Winterreise (Winter Journey) is considered by many to be the pinnacle of the great German Lieder legacy – deeply moving in its imagery and sound world, written when Schubert knew his end was near. Its 24 songs for tenor and piano are practically sacrosanct among traditional music lovers.
Zender’s reimagining, on the other hand, involves mouth organs, accordion, saxophone and wind machines among its 25-piece band, and shouting, sprechstimme (words half-spoken, half sung) and a megaphone on the part of the singer. What can he have been thinking of?
First off, the management team at Saffron Hall deserve thanks and praise for having the vision and the nerve to bring us something which so many Schubert lovers might have hated, and which could have put many others off Schubert for life. On the contrary, the hall was well filled and one member of the audience (who did not know the piece at all) told me: “It was a privilege to sit and hear that.”
Kudos also to the ever-resourceful Aurora Orchestra, prepared as they were to move around the auditorium, to play from memory, to play wearing crow masks (not easy if you play the oboe, for example) and to sprinkle snow on the protagonist, when they could have been making easy money chugging through the Four Seasons one more time (pace, Vivaldi lovers).

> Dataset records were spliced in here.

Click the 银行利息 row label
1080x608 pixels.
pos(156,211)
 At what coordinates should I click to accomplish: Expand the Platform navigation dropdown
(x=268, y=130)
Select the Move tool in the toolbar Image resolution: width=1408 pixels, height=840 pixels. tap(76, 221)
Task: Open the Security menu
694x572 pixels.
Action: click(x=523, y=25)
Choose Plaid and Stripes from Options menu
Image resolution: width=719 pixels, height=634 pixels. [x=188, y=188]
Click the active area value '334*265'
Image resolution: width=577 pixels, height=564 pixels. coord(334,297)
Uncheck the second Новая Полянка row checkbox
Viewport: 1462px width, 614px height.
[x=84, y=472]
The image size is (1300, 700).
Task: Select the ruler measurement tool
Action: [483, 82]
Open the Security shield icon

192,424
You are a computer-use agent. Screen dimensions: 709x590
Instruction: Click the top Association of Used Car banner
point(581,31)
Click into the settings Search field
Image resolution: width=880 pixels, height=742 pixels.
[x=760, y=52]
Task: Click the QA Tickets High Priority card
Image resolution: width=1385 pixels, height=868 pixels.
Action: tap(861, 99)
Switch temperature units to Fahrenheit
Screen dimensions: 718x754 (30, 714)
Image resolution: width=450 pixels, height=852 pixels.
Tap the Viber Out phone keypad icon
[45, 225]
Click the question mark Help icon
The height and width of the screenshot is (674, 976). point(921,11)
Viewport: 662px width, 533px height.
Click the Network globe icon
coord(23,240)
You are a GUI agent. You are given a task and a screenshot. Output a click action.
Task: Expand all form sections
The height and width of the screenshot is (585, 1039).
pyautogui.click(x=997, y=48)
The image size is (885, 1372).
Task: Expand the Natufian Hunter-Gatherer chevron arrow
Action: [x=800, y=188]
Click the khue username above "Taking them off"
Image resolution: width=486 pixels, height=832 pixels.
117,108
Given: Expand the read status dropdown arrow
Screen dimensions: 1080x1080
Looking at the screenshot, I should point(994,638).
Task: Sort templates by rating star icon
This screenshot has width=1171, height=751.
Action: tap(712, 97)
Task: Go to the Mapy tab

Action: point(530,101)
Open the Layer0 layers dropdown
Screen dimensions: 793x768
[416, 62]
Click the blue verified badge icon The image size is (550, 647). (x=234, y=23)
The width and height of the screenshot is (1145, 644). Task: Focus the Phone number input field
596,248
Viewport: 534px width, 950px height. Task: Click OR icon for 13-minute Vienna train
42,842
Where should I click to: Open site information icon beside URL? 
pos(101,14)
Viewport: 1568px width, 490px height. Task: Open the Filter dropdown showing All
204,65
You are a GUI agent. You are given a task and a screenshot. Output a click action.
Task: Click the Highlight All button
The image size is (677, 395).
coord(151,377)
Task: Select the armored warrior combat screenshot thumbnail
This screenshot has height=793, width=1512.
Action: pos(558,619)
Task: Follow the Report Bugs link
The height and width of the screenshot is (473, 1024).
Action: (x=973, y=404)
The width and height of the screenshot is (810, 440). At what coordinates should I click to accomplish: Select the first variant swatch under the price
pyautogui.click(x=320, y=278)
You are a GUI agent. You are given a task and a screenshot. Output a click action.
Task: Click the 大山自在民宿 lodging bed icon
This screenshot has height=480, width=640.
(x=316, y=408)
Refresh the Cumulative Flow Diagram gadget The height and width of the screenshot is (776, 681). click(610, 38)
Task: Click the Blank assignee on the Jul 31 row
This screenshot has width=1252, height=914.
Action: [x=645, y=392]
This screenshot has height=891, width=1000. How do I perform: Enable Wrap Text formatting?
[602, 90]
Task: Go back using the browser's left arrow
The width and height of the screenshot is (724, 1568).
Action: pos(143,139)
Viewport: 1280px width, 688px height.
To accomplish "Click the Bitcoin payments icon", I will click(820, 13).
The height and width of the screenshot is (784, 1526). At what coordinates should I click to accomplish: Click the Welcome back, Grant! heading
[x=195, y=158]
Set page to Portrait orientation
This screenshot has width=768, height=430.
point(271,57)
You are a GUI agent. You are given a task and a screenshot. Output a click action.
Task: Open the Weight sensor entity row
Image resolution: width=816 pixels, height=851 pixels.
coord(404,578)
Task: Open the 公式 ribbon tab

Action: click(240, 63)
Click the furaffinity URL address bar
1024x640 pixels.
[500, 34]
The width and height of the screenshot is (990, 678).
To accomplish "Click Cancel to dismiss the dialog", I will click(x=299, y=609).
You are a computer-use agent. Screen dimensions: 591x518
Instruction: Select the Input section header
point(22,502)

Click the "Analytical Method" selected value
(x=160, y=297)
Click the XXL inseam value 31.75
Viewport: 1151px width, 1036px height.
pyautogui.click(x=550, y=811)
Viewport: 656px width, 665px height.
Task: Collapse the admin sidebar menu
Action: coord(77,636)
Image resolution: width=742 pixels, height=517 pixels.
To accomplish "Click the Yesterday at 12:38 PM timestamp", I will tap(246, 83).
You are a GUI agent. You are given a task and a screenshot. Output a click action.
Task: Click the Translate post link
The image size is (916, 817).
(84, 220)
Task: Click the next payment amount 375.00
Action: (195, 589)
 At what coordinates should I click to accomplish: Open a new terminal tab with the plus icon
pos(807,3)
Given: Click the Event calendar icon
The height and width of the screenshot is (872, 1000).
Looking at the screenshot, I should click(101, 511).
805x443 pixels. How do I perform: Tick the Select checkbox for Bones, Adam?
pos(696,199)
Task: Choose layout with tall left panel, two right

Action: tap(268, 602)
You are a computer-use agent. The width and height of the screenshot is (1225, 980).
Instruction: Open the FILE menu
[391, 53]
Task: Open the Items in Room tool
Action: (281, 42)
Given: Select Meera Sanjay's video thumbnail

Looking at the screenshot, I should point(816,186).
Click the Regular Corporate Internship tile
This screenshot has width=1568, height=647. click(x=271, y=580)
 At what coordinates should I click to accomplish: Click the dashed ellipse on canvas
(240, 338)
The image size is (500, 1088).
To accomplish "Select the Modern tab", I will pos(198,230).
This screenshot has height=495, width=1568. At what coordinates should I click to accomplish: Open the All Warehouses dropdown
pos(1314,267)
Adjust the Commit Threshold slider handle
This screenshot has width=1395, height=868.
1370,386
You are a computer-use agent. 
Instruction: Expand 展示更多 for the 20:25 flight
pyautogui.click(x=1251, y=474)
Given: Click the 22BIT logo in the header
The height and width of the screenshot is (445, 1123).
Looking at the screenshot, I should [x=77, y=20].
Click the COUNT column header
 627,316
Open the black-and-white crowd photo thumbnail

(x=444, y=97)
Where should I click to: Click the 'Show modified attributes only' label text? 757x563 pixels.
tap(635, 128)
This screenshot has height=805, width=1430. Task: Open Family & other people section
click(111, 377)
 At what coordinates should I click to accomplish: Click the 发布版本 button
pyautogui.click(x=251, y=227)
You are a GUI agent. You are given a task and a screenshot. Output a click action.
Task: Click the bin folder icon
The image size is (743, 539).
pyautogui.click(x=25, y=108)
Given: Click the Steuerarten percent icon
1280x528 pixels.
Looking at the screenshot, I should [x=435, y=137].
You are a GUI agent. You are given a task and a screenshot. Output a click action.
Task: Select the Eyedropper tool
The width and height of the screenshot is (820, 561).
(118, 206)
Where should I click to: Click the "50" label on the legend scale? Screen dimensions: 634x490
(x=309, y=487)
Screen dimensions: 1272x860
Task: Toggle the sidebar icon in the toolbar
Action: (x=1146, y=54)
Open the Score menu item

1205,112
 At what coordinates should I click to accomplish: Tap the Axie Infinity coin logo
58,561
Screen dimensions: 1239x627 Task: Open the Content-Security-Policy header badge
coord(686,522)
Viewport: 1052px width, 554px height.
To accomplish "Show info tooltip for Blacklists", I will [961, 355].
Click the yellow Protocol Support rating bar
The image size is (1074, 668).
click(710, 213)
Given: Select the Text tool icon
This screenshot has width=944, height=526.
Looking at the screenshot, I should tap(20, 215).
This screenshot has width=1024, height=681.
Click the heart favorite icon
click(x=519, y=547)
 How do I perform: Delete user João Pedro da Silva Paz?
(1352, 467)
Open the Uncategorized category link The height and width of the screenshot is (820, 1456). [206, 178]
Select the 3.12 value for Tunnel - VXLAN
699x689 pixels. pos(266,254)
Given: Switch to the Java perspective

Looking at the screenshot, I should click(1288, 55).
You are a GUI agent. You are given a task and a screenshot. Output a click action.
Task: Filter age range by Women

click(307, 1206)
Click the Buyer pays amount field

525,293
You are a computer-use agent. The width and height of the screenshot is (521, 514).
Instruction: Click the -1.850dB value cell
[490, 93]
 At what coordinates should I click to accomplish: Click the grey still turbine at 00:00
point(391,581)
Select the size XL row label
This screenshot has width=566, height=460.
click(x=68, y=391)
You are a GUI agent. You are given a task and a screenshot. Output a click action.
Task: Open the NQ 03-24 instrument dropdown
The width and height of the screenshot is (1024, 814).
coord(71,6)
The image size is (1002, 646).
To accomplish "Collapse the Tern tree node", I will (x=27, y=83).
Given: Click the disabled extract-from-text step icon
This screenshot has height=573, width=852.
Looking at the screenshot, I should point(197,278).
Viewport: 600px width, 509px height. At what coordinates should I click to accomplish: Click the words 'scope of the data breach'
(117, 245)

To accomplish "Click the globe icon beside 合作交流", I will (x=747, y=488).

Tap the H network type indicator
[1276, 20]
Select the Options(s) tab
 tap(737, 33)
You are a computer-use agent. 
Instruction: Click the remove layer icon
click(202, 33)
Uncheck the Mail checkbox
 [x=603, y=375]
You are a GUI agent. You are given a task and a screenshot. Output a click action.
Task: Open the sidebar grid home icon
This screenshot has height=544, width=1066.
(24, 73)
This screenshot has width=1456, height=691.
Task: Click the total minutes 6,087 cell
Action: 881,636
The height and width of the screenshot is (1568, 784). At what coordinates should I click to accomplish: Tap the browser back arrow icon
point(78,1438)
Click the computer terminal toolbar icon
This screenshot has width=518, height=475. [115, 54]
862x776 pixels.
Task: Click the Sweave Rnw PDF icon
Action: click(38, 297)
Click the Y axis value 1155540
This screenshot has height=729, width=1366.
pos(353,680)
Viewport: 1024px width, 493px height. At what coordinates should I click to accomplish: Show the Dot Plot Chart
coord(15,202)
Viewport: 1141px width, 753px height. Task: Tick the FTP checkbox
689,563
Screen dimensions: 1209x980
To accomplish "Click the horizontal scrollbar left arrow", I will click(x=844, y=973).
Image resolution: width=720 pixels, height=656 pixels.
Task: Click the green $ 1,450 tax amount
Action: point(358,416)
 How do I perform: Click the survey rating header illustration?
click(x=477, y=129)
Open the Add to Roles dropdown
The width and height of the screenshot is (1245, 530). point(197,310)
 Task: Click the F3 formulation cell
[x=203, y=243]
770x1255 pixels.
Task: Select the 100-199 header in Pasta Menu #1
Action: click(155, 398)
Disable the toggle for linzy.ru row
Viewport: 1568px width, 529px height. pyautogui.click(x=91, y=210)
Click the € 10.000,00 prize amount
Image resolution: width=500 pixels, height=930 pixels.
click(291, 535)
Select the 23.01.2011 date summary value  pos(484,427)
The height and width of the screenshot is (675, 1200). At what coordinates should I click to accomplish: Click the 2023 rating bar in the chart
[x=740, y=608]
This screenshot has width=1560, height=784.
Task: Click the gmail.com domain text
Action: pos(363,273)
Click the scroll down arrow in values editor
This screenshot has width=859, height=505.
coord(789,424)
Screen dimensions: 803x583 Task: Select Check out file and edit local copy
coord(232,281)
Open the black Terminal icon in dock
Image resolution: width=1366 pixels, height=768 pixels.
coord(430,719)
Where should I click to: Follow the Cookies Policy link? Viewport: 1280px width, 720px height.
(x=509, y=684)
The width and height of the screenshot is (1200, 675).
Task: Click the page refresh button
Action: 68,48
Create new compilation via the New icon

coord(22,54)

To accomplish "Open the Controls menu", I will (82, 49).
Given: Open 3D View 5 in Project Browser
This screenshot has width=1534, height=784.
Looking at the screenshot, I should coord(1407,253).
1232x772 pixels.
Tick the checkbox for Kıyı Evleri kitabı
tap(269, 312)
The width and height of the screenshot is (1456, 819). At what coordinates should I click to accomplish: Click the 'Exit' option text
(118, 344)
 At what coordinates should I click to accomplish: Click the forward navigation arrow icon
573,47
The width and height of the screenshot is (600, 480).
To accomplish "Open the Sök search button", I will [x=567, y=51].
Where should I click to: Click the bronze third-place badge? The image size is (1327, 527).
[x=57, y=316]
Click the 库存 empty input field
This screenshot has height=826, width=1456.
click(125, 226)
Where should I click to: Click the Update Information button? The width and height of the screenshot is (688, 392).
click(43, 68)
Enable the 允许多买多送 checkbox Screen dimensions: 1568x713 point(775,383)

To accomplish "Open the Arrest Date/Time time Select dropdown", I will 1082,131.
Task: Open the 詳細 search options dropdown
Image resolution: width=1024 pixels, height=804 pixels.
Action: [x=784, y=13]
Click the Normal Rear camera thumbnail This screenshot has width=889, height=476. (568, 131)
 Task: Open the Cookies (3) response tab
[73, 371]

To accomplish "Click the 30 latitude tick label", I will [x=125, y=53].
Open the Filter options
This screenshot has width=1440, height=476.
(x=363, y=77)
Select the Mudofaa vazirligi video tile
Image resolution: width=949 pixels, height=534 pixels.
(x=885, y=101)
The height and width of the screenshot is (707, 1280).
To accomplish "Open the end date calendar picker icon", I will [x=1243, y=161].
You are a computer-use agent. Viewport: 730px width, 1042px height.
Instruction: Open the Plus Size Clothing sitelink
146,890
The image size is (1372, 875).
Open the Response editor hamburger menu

And unqualified praise for Allan Clayton, who took only moments to justify his reputation as one of the greatest tenors of his generation. Not only did he sing 73 verses, from memory, of faultless German, but he did so while creeping, stumbling, crouching, crawling, sitting, lying, dancing (to a klezmer number) and even at one point giving a convincing Elvis impression. None of this detracted for a moment from his ability to keep the audience in his gaze and put across every emotional detail of the tragic story which was unfolding.
Those who already knew the story (rejected by his beloved’s family in favour of a richer suitor, a young man wanders through an icy landscape, gradually losing his grip on reality) must have been wondering what Zender’s rewrite would add to the original poems.
The answer became clear from the outset, when the unmistakable sound of footsteps in the snow was conjured out of the silence by the percussionists. Many more telling sound effects punctuated the evening, as the skilful orchestration evoked not only the raw and fluctuating emotions of the protagonist, but also the sounds of barking dogs, a posthorn, a snowstorm and, eventually, the wheezing music of the hurdy-gurdy man standing alone in the village square – one of the most arresting moments in the history of song. A handful of carefully picked instruments was able to provide a haunting slow fade which no piano could emulate.
Hearing a radical revision of a treasured favourite takes nothing away from the original; this production of Zender’s Winterreise proved that it only helps us to reassess and re-evaluate what we thought we knew, and to hear it with fresh ears. When that process is applied to such a powerful work as Schubert’s Winter Journey, the results are more than justified.